Is it possible to construct a $t$-out-of-$n$ secret sharing scheme over $\Bbb Z_2$?

Shamir Secret Sharing allows for an arbitrary threshold $t$ and an arbitrary number of participants $n$, but requires the field to have at least $n$ elements. Is there a similar construction that works over $\Bbb Z_2$?

One approach could be to use Shamir SS over the finite field $\Bbb F_{2^{\log n}}$. Then, to share $x\in\Bbb Z_2$, this value is first embedded in this field and then it can be secret shared. However, this has an (apparently) innecessary overhead (even though it could be amortized if we share more than value)

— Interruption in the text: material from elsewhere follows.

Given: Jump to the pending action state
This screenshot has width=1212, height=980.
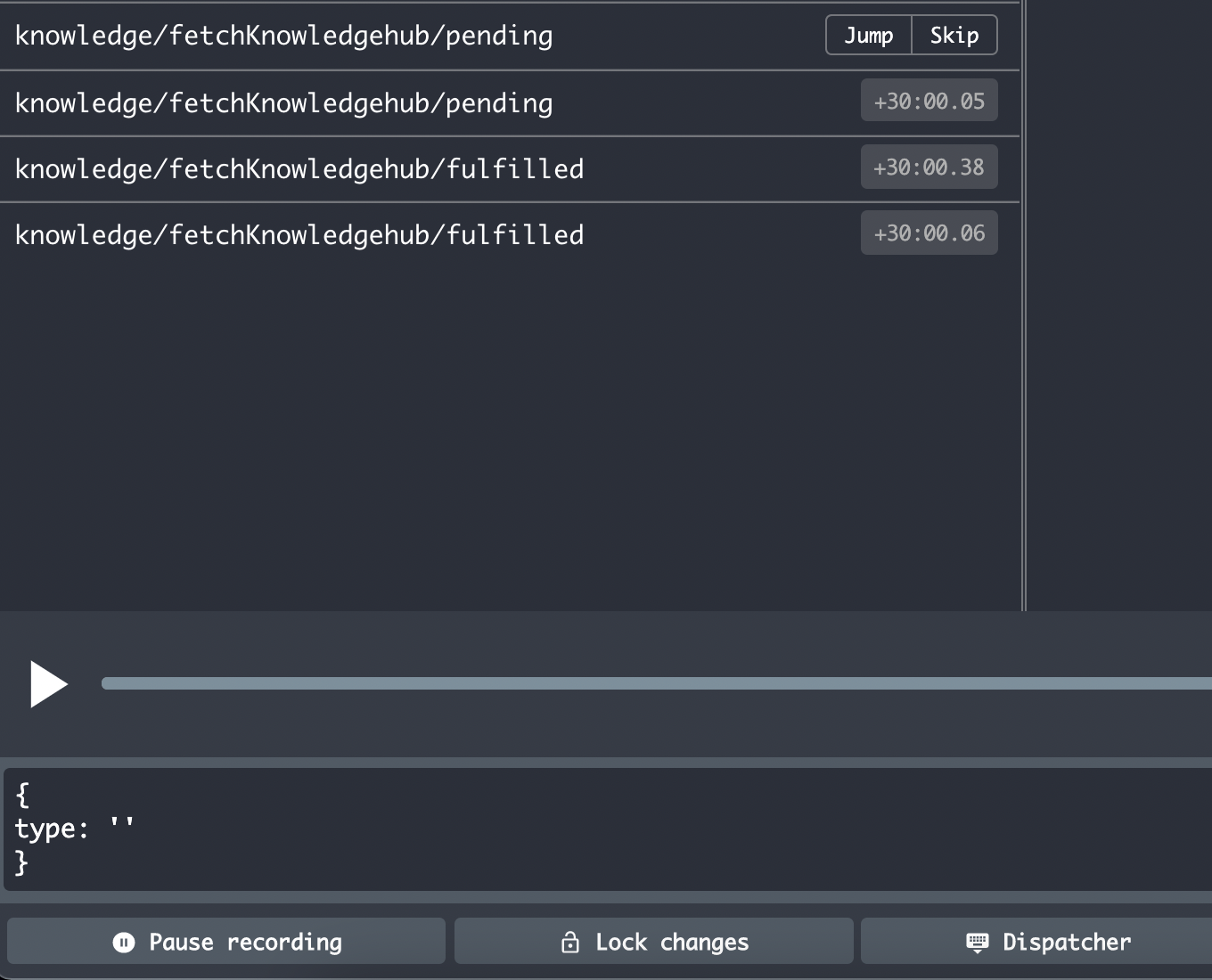Looking at the screenshot, I should point(867,35).
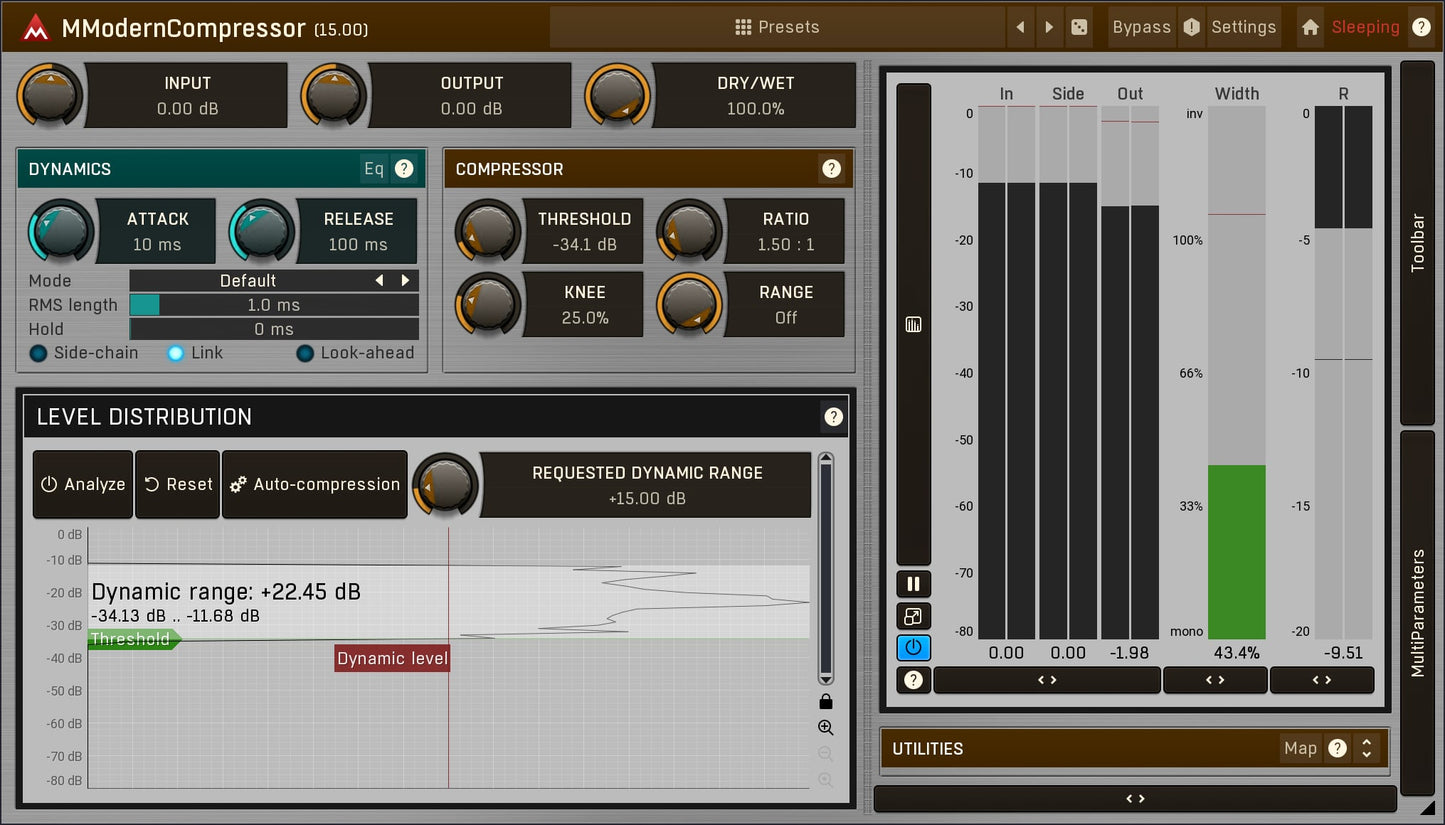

• Just to be clear: You want a $t$-out-of-$n$ threshold secret sharing scheme that shares a single secret bit? – SEJPM Jul 17 '18 at 10:26
• @SEJPM That would be desirable, but I would be surprised if that's possible. – Daniel Jul 17 '18 at 10:27
• There's a natural injection of $\mathbb Z/2\mathbb Z$ into $\mathbb F_{2^n}$ for any $n$. What stops you from using that? – Squeamish Ossifrage Jul 17 '18 at 14:03
• @SqueamishOssifrage That's precisely what I wrote in the addendum, and I also said there why I didn't like that solution. Regarding SEJPM's question and this solution, I don't expect a scheme whose shares are $1$-bit long, but at least with a size independent of the number of shares. – Daniel Jul 17 '18 at 14:05
• Independent is of course impossible; if your shares are $k$ bits, you can't have more than $2^k$ of them. – fkraiem Jul 18 '18 at 16:30

• Very interesting. Can you expand on the answer a bit, for the non-expert readers (article paywalled) since the paper seems to propose a much broader primitive. How small a $q$ is actualy doable? Is $q=2,$ as the OP asked even possible? I also noted that the construction does not really give a threshold scheme, the genus seems to come into it. – kodlu Jul 20 '18 at 12:23
If you are going to use polynomial interpolation you need $\geq n+1$ distinct evaluation points in your field (for the secret plus the individual shares) to make the mapping from the polynomial coordinates to the shares one to one. Otherwise two different set of shares might represent the same polynomial, thus the the same secret.
Thus, a prime or composite field size $q$ such that $q\geq n+1$ is necessary. This will also preserve the "no leakage of information given less than $t$ shares" property.
There is no way to relax this in a significant manner and remain in the Shamir scheme where the size of secret is proportional to the logarithm of the number of users, $n.$